Set up Google Cloud External Key Manager (EKM) initially
To set up EKM the first time, perform the steps in this section in the Google dashboard to create a new key ring and find the service account address.
From the main Google Cloud dashboard, enter Key Management in the search bar at the top of the page.
Select Key Management - Security service.
From the Key Management dashboard, select [ Create Key Ring ] at the top of the page.
In the Create key ring wizard, enter a name for the key ring.
Key ring names can only contain letters, numbers, underscores (_), and hyphens (-). You can't rename or delete them.
Select Region as the Location type (EKM does not support Multi-region). In the drop-down menu, select the Google region where you want to create the key ring.
Select [ Create ].
Note the following regarding the key ring location:
- Cloud EKM needs to be able to reach your keys quickly to avoid an error. When creating a Cloud EKM key, choose a Google Cloud location that is geographically near the location of the KMES Series 3.
- You can use Cloud EKM in any Google Cloud location supported for Cloud KMS, except for global.
After you create the Key Ring, the browser redirects to the key creation wizard. Perform the following steps to find the Service Account email address:
Enter a name for the key in the Key Creation wizard.
Select the External as the protection level for the key.
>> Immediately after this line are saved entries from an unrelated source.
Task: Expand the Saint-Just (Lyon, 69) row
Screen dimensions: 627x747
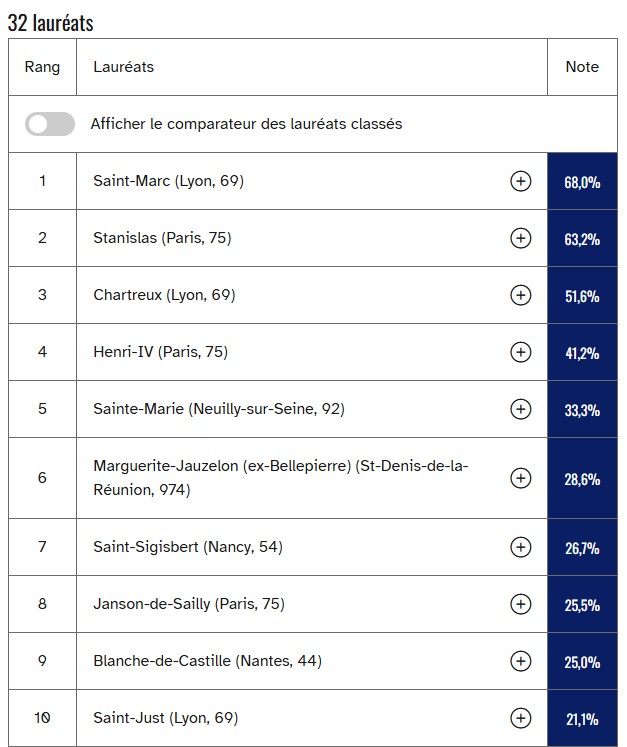Action: click(521, 718)
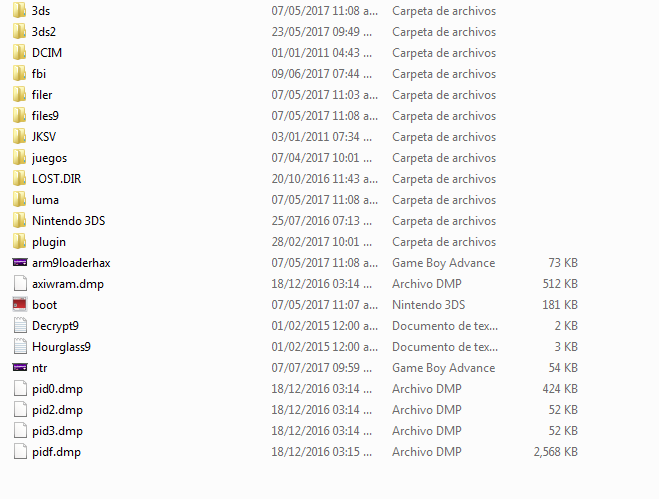Click the 3ds2 folder name
Image resolution: width=659 pixels, height=499 pixels.
click(44, 32)
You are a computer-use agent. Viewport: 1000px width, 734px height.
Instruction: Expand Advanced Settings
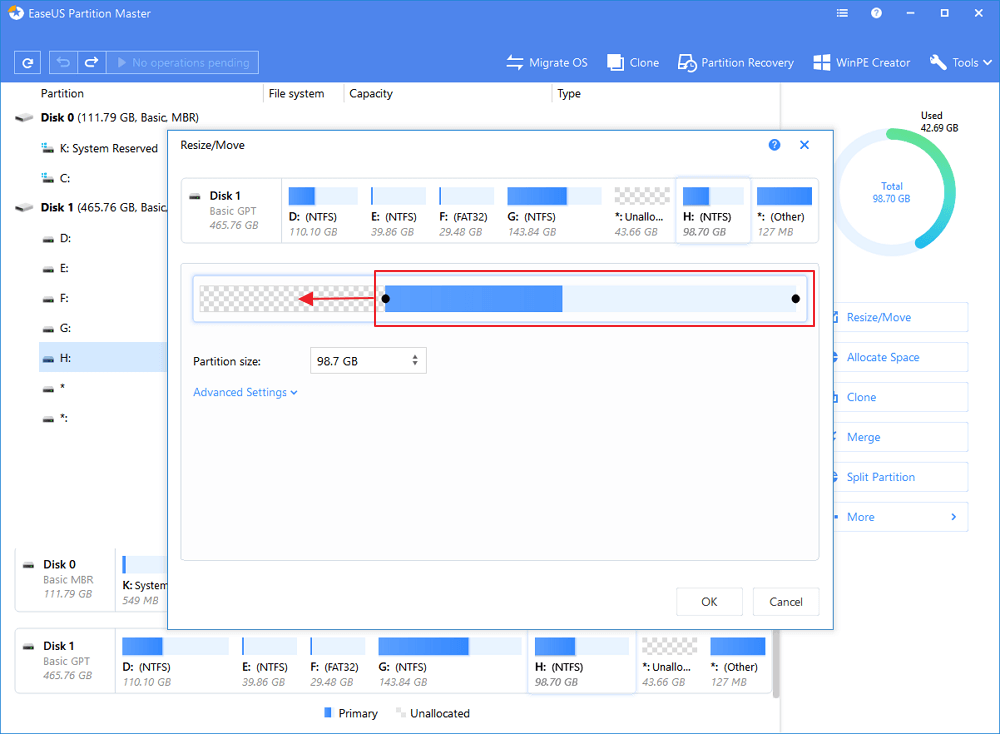click(245, 393)
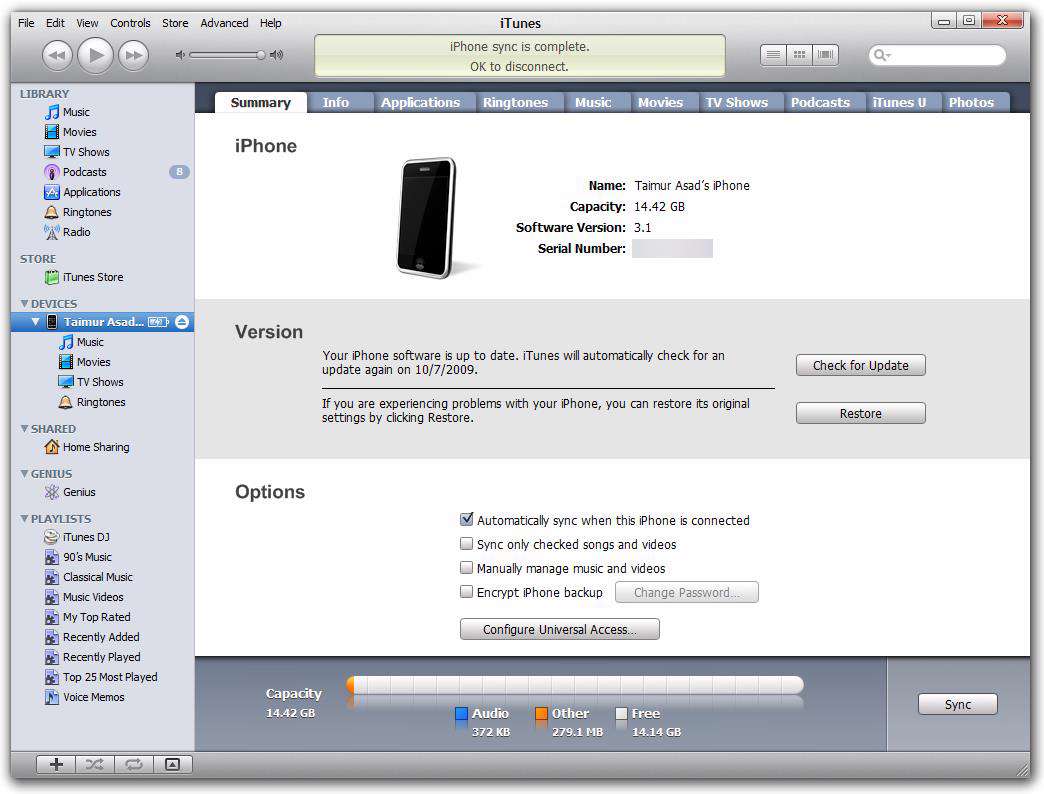This screenshot has height=794, width=1044.
Task: Click the Play button
Action: click(x=95, y=55)
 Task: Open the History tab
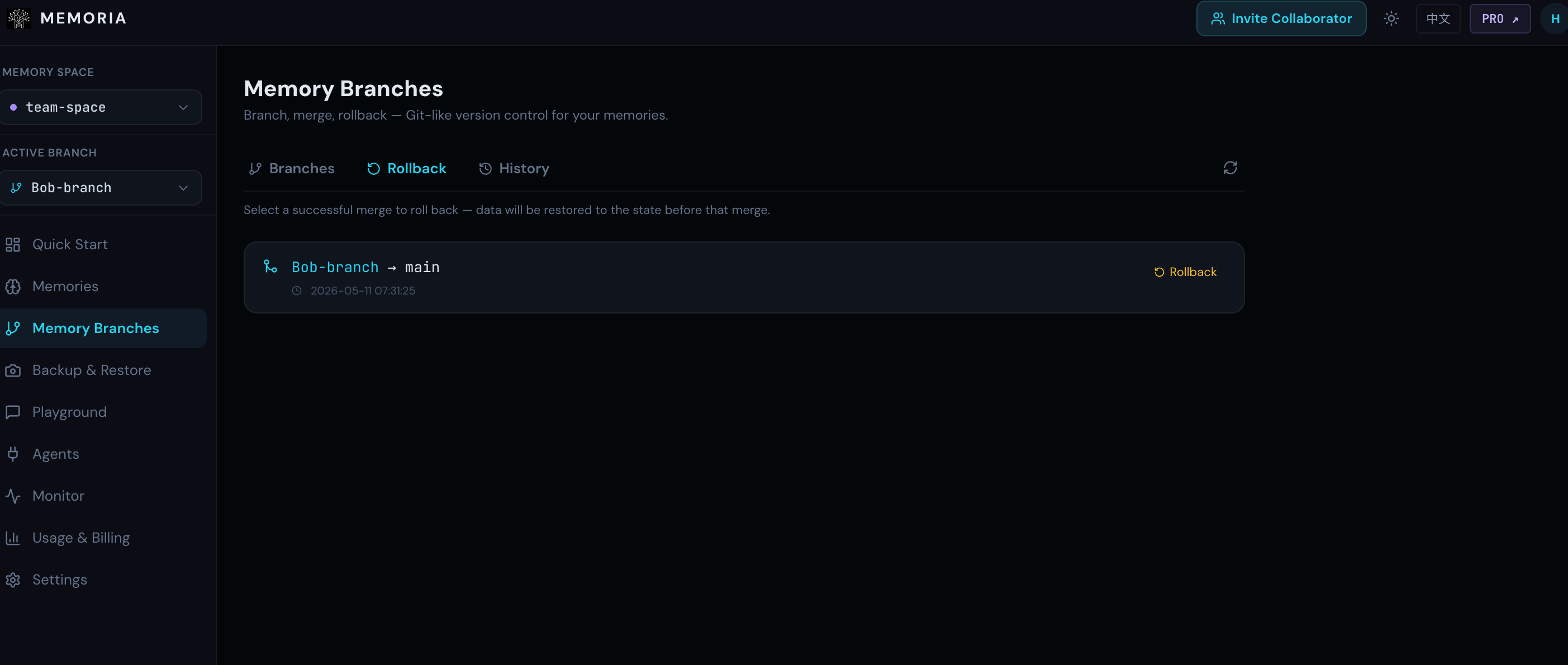click(x=514, y=169)
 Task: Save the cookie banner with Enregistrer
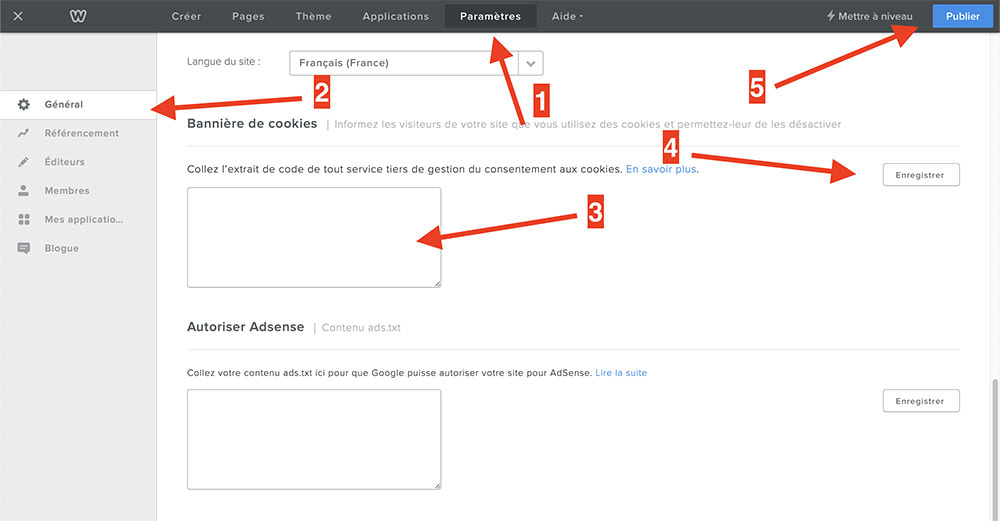click(x=920, y=175)
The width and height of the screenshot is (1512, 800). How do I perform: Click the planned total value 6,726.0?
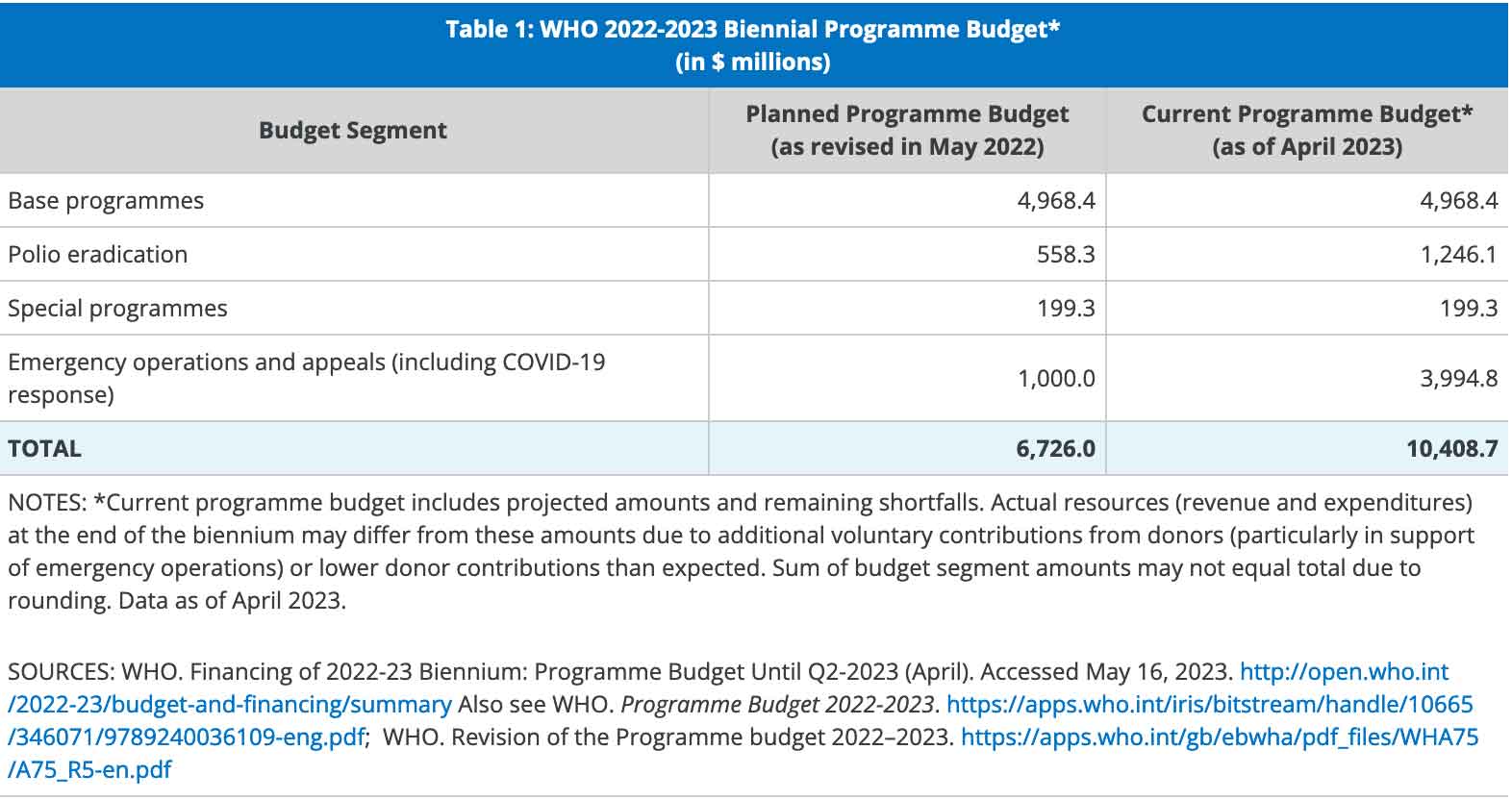(x=1055, y=449)
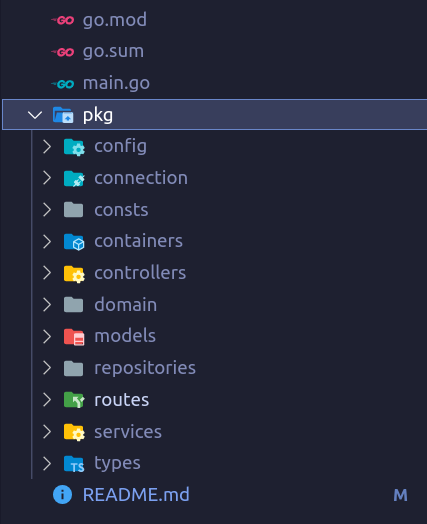
Task: Open the go.sum file
Action: (113, 51)
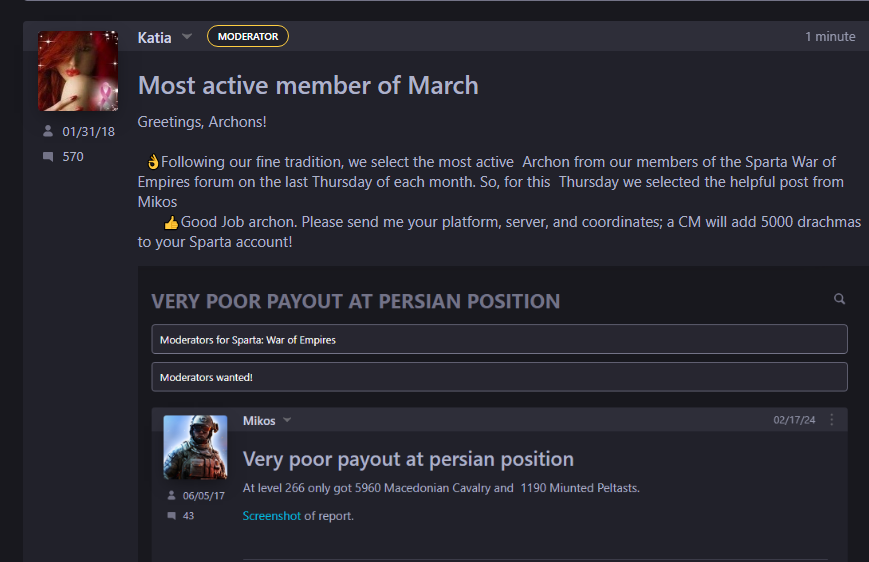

Select either via internet or via VPC as the External key manager (EKM) connection type.
Select [ Continue ].
Note the service account email address in the Key material section. The service account email address is copied later to the email field of the identity that Google uses to interact with the KMES Series 3.
You return to this dialog in the Google Cloud dashboard after creating a Google Crypto Space on the KMES in an upcoming section.